» **Task requirements**
In the post below, describe why the writer drove 87 mph in a 55 mph zone on the way to therapy.
START Document segment
I feel like a switch was flipped this morning.
I drove to therapy this morning at 87mph in a 55mph zone because I thought it would be fun to drive fast. The thrill of things!
I also have a permanent smile on my face and just crack up at anything and everything. For example, my therapist and I were randomly talking about kids with glasses and how little kids (like aged 0-3) tend to wear goggles so that the glasses don't fall off or whatever. I just found that hilarious. And I also found it hilarious when my therapist and I talked about my severe sinus issues that likely require surgery. I thought surgery was the funniest thing in the world.
I'm still hearing and seeing things, and getting psychic visions. But they are more intense and frequent now. The visions, as always, have taken over my eyesight. Like I'll be sitting down watching TV, when all of a sudden my eyesight goes black and then I get a vision of the future. The future vision is usually guided by a voice. The voice tells me what is happening... except sometimes the voice mumbles and I can't understand it. The visions only last for a max of 5 seconds though.
END Document segment
START Data under study
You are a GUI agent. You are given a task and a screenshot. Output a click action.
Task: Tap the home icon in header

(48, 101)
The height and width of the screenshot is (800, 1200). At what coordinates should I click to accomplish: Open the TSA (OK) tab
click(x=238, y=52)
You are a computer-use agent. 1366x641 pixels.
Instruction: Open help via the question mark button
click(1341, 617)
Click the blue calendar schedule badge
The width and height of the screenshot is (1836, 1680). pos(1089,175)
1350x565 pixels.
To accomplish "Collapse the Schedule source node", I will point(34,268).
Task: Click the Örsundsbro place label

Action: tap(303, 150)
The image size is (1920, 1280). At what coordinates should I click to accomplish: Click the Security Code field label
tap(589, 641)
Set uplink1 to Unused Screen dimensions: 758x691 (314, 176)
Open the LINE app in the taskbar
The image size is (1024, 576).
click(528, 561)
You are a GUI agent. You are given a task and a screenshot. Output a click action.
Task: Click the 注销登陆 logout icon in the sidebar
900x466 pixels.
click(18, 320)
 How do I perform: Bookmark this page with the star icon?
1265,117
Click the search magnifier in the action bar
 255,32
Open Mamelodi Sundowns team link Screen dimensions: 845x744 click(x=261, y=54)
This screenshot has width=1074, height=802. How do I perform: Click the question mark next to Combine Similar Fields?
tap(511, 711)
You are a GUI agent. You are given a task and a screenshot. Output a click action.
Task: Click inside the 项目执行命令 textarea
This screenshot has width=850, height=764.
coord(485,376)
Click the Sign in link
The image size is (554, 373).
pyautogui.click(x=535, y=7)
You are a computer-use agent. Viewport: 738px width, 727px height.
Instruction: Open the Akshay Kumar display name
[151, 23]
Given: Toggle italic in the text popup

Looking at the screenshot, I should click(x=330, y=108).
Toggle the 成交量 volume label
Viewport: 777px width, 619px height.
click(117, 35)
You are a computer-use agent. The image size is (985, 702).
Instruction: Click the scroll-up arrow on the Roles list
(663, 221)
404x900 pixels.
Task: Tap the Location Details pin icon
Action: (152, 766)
END Data under study
» **Written solution**
The writer drove that fast because it seemed like it would be fun to drive fast. The post sums this up as "The thrill of things!"